**What you should do**. Produce a verbatim transcription of the records below, beginning at the line containing "The width and" and ending at the final line; include only those lines.

**The input**.

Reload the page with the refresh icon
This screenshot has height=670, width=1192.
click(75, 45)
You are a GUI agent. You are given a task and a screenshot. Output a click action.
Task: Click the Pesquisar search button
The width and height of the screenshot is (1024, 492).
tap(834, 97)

**Answer section**.
The width and height of the screenshot is (1024, 492).
tap(834, 97)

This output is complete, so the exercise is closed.